Introduction

urlwatch monitors the output of webpages or arbitrary shell commands.

Every time you run urlwatch, it:

  • retrieves the output and processes it
  • compares it with the version retrieved the previous time (“diffing”)
  • if it finds any differences, generates a summary “report” that can be displayed or sent via one or more methods, such as email

Jobs

Each website or shell command to be monitored constitutes a “job”.

The instructions for each such job are contained in a config file in the YAML format, accessible with the urlwatch --edit command.
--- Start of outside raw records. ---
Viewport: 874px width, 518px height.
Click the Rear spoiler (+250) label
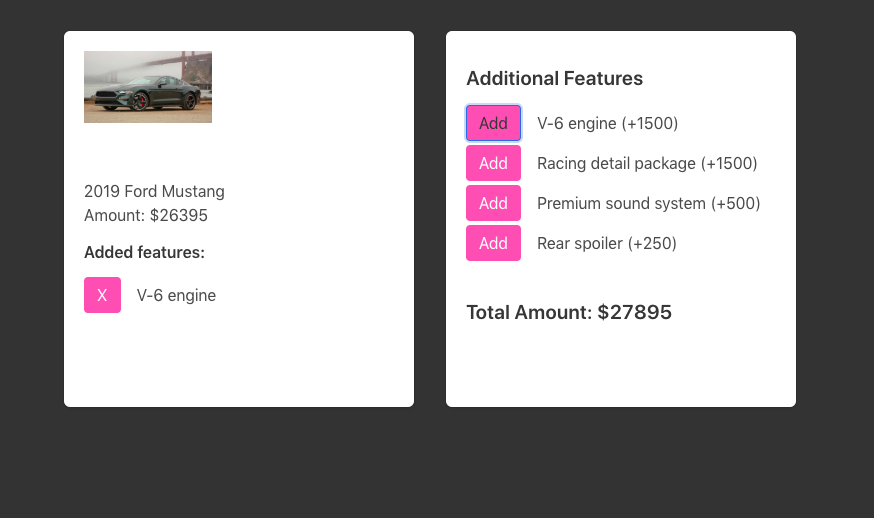point(606,244)
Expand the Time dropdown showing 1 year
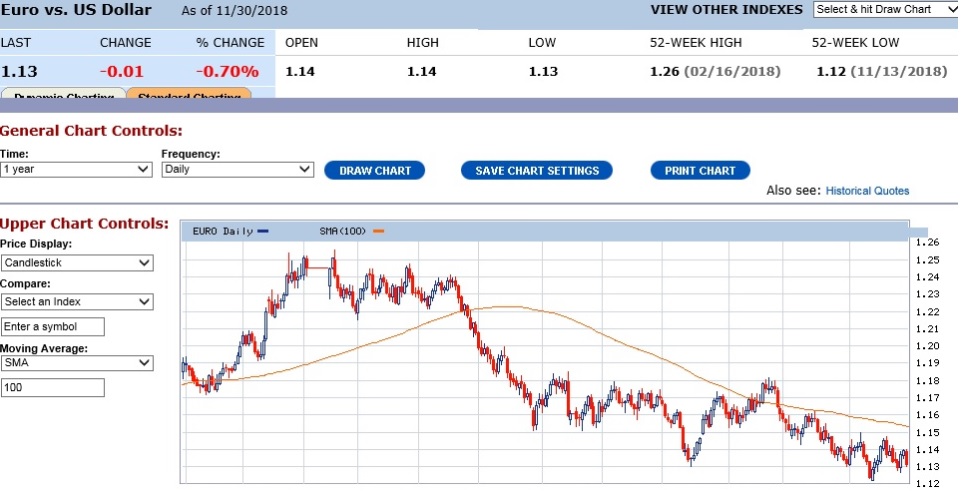The height and width of the screenshot is (499, 974). click(x=76, y=170)
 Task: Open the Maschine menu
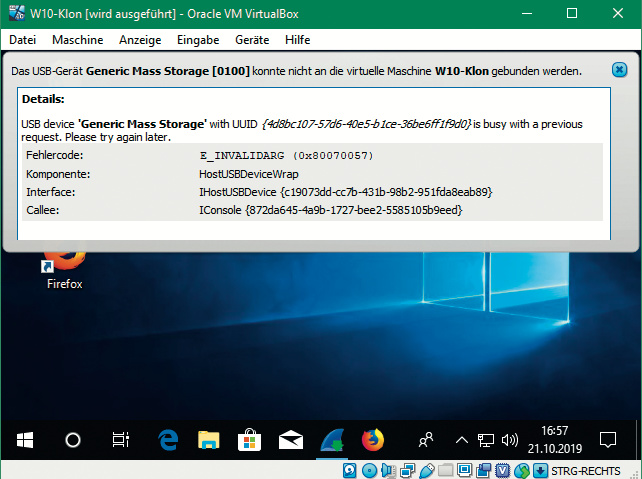[x=77, y=39]
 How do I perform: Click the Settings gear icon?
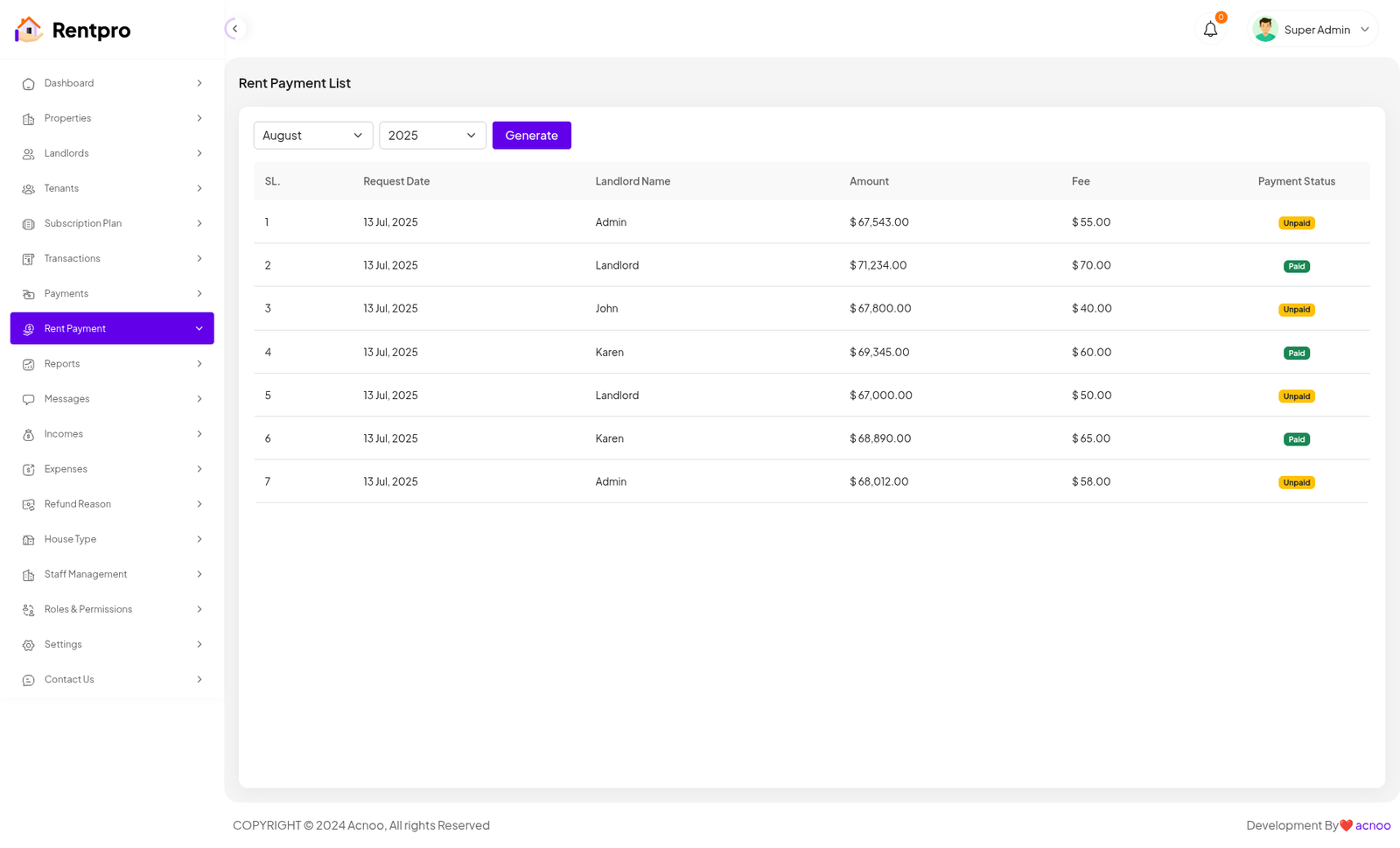[x=28, y=645]
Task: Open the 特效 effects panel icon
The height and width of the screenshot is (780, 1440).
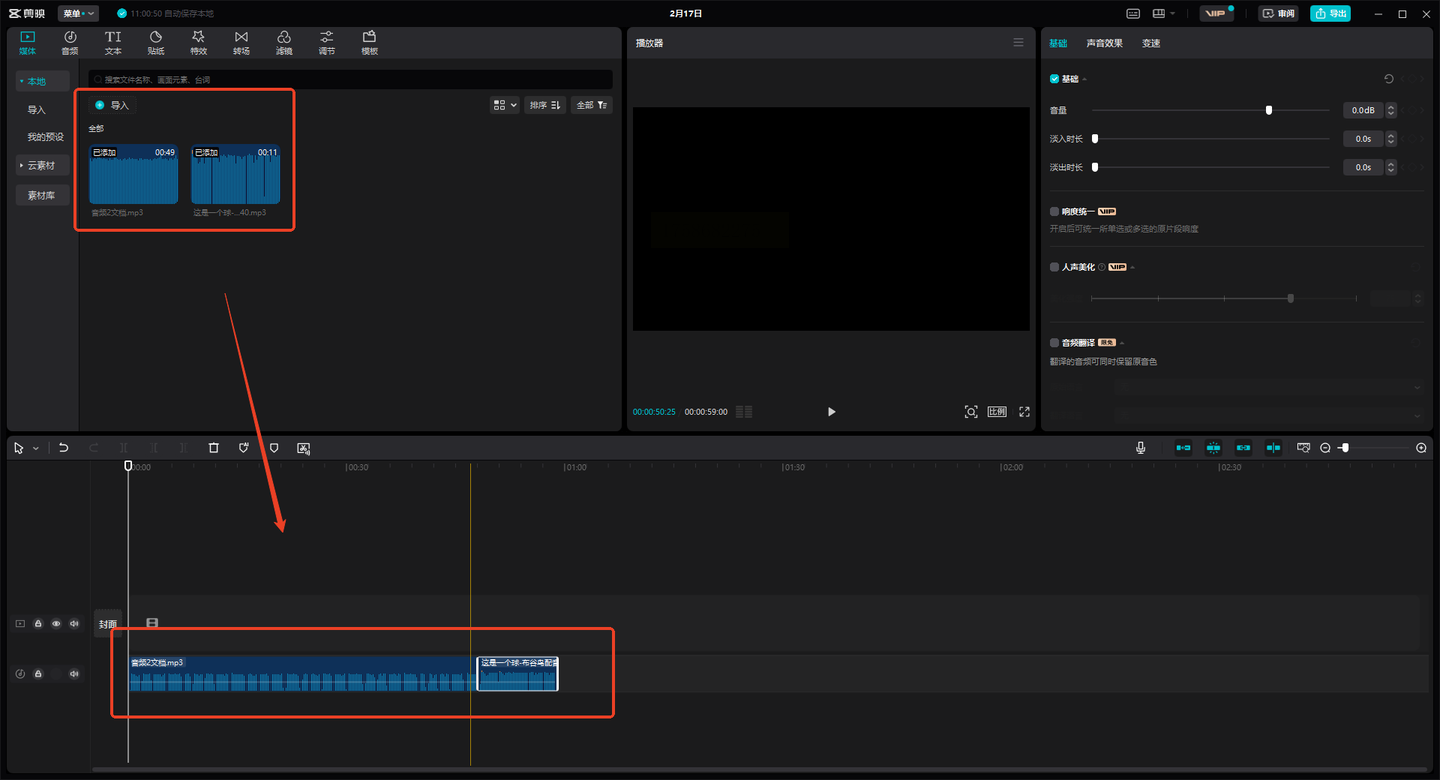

If you get an error, set your $EDITOR (or $VISUAL) environment variable in your shell with a command such as export EDITOR=/bin/nano.

Typically, the first entry (“key”) in a job is a name, which can be anything you want and helps you identify what you’re monitoring.

The second key is one of either url, navigate or command:

  • url retrieves what is served by the web server,
  • navigate handles more web pages requiring JavaScript to display the content to be monitored, and
  • command runs a shell command.

You can then use optional keys to finely control various job’s parameters.

Finally, you often use the filter key to select one or more filters to apply to the data after it is retrieved, to:

  • select HTML: css, xpath, element-by-class, element-by-id, element-by-style, element-by-tag
  • make HTML more readable: html2text, beautify
  • make PDFs readable: pdf2text
  • make JSON more readable: format-json
  • make iCal more readable: ical2text
  • make binary readable: hexdump
  • just detect changes: sha1sum
  • edit text: grep, grepi, strip, sort

These filters can be chained. As an example, after retrieving an HTML document by using the url key, you can extract a selection with the xpath filter, convert this to text with html2text, use grep to extract only lines matching a specific regular expression, and then sort them:

name: "Sample urlwatch job definition"
url: "https://example.dummy/"
https_proxy: "http://dummy.proxy/"
max_tries: 2
filter:
  - xpath: '//section[@role="main"]'
  - html2text:
      method: pyhtml2text
      unicode_snob: true
      body_width: 0
      inline_links: false
      ignore_links: true
      ignore_images: true
      pad_tables: false
      single_line_break: true
  - grep: "lines I care about"
  - sort:
---

If you have more than one job, per YAML specifications, you separate them with a line containing only ---.

Reporters

urlwatch can be configured to do something with its report besides (or in addition to) the default of displaying it on the console, such as one or more of:

  • email (using SMTP)
  • email using mailgun
  • slack
  • discord
  • pushbullet
  • telegram
  • matrix
  • pushover
  • stdout
  • xmpp

Reporters are configured in a separate file, see Configuration.